◆ **What you will do**:
Within the entries that follow, show each line where the word "This" occurs.

⟨

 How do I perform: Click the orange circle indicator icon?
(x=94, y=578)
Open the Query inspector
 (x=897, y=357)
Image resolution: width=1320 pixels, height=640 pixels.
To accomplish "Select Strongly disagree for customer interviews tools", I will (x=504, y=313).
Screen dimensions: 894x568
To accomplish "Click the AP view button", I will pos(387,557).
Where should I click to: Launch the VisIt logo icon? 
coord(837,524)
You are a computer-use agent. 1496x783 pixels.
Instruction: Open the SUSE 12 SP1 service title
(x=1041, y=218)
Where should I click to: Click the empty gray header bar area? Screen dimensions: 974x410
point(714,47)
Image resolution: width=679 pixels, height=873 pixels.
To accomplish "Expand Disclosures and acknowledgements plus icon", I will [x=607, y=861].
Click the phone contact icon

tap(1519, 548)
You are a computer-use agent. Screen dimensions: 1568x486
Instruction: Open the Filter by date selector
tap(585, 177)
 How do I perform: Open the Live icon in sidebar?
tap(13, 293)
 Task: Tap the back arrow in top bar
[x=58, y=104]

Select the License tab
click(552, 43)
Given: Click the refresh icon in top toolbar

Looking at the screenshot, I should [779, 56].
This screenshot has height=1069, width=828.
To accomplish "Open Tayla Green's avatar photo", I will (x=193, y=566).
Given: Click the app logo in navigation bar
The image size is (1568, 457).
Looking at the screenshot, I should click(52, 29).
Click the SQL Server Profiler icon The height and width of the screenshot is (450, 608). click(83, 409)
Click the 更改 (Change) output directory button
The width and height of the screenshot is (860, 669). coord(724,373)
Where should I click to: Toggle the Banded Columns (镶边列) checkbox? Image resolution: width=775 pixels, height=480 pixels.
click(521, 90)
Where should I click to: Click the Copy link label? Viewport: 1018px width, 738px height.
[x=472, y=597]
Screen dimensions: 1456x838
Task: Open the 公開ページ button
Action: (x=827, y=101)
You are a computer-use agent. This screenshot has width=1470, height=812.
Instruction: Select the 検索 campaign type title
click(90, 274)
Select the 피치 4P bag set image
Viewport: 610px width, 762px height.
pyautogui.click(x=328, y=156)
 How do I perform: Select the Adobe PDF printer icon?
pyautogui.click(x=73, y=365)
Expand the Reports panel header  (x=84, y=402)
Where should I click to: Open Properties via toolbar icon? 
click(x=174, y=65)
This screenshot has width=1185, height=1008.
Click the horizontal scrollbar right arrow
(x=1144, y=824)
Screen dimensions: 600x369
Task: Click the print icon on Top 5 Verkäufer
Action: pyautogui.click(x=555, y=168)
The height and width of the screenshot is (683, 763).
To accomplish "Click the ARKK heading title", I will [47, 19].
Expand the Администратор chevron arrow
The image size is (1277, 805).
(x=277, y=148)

⟩

◆ **Exercise response**:
This screenshot has height=1069, width=828.
You are a computer-use agent. This screenshot has width=1470, height=812.
This screenshot has width=1185, height=1008.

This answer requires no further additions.